Top of Listed entries

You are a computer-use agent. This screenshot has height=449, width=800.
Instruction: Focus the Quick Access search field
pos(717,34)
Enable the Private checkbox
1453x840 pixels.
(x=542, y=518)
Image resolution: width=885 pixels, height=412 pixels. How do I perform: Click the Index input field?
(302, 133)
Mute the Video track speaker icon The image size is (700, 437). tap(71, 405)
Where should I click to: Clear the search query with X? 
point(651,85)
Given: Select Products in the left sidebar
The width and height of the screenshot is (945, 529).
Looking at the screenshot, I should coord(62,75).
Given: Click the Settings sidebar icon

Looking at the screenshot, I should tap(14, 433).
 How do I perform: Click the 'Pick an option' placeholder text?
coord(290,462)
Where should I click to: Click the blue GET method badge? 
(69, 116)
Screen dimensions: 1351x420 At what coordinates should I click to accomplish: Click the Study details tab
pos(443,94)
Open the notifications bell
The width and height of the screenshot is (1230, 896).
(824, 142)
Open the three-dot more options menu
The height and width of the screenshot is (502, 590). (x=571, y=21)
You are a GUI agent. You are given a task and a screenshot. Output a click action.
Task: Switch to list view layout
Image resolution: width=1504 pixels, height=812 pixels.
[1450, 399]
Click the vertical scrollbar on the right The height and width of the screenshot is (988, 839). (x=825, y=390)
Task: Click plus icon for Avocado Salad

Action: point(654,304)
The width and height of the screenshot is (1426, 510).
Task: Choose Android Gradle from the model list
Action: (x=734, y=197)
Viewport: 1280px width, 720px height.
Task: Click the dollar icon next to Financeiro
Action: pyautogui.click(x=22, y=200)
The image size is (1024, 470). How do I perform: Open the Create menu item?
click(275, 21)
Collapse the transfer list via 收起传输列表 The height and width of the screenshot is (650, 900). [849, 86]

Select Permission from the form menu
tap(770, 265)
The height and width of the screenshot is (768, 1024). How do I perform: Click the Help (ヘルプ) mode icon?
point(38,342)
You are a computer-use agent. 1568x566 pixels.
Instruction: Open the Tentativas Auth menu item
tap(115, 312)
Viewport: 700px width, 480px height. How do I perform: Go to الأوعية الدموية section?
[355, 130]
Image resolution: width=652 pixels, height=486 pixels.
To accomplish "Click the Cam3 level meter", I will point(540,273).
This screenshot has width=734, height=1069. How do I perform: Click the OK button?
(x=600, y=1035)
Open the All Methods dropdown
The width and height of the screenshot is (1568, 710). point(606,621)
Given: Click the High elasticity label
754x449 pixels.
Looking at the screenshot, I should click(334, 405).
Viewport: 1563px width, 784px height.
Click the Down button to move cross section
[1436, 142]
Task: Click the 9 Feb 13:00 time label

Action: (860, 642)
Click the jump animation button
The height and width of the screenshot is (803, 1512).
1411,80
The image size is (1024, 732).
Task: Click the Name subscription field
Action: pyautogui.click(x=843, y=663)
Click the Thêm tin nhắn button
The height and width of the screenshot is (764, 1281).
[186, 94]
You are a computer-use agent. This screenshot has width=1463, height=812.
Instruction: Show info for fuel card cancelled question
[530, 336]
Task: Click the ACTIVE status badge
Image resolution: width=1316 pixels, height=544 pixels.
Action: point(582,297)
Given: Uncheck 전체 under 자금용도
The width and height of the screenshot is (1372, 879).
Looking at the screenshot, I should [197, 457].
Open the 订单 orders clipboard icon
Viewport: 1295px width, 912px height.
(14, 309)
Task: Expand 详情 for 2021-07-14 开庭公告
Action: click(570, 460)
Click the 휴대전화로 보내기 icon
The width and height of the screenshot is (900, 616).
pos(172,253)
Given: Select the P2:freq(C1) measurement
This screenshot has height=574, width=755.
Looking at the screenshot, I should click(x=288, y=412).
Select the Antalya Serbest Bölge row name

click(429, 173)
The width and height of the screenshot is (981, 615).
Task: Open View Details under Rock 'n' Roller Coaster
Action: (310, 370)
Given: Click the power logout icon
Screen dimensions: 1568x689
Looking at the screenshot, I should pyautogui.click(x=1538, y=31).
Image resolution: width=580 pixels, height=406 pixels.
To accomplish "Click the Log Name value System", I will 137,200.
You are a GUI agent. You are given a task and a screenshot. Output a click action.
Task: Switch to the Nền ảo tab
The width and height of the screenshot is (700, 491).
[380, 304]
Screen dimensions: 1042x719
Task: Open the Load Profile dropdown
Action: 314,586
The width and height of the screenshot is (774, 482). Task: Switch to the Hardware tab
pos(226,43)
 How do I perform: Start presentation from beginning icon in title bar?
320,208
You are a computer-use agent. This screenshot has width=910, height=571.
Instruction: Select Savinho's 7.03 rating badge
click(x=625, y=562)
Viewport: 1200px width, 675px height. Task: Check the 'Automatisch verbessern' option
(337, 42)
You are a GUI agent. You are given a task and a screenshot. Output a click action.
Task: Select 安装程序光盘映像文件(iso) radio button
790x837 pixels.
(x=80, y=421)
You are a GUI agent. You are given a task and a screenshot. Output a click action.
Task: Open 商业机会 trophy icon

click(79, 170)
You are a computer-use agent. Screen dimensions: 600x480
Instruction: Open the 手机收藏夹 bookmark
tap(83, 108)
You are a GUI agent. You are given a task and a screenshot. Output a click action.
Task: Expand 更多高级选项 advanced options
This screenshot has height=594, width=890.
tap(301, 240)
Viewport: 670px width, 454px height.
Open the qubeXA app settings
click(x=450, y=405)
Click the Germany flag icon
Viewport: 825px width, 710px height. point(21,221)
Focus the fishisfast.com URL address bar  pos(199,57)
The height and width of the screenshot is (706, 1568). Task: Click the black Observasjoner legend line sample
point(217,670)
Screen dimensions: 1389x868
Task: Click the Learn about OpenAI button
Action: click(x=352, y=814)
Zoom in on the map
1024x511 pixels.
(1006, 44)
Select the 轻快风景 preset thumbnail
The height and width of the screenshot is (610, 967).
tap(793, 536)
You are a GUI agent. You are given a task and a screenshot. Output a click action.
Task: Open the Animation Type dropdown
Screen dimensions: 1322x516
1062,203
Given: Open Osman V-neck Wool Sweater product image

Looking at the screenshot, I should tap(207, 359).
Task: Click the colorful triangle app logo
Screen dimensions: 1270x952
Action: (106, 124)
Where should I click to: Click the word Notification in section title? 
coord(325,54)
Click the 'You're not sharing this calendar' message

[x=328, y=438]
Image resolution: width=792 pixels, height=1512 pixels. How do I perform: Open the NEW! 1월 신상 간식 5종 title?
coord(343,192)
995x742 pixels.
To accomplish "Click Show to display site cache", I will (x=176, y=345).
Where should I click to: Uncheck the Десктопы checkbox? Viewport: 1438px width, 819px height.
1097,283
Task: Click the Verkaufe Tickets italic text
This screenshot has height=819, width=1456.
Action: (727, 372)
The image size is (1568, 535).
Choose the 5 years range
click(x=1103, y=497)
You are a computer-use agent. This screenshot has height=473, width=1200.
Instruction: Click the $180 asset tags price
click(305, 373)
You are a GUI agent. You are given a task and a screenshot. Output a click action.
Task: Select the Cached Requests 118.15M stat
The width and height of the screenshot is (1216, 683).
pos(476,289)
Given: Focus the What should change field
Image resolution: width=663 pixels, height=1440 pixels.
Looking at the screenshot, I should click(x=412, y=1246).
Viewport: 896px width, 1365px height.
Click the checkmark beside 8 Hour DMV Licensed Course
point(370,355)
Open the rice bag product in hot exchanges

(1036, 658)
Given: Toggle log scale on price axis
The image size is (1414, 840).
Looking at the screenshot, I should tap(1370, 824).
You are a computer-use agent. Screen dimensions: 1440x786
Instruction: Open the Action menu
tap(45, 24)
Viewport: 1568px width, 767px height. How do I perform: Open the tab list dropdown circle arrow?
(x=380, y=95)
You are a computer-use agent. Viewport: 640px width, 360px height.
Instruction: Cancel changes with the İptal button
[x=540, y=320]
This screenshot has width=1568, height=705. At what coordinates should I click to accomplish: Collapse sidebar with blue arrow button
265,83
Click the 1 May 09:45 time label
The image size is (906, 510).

Bottom of Listed entries

» **Work task**:
Write the opening line of the data above and every line after it, exactly, stopping once you have written the line with "Given: Select Products in the left sidebar".

» **Response to the task**:
You are a computer-use agent. This screenshot has height=449, width=800.
Instruction: Focus the Quick Access search field
pos(717,34)
Enable the Private checkbox
1453x840 pixels.
(x=542, y=518)
Image resolution: width=885 pixels, height=412 pixels. How do I perform: Click the Index input field?
(302, 133)
Mute the Video track speaker icon The image size is (700, 437). tap(71, 405)
Where should I click to: Clear the search query with X? 
point(651,85)
Given: Select Products in the left sidebar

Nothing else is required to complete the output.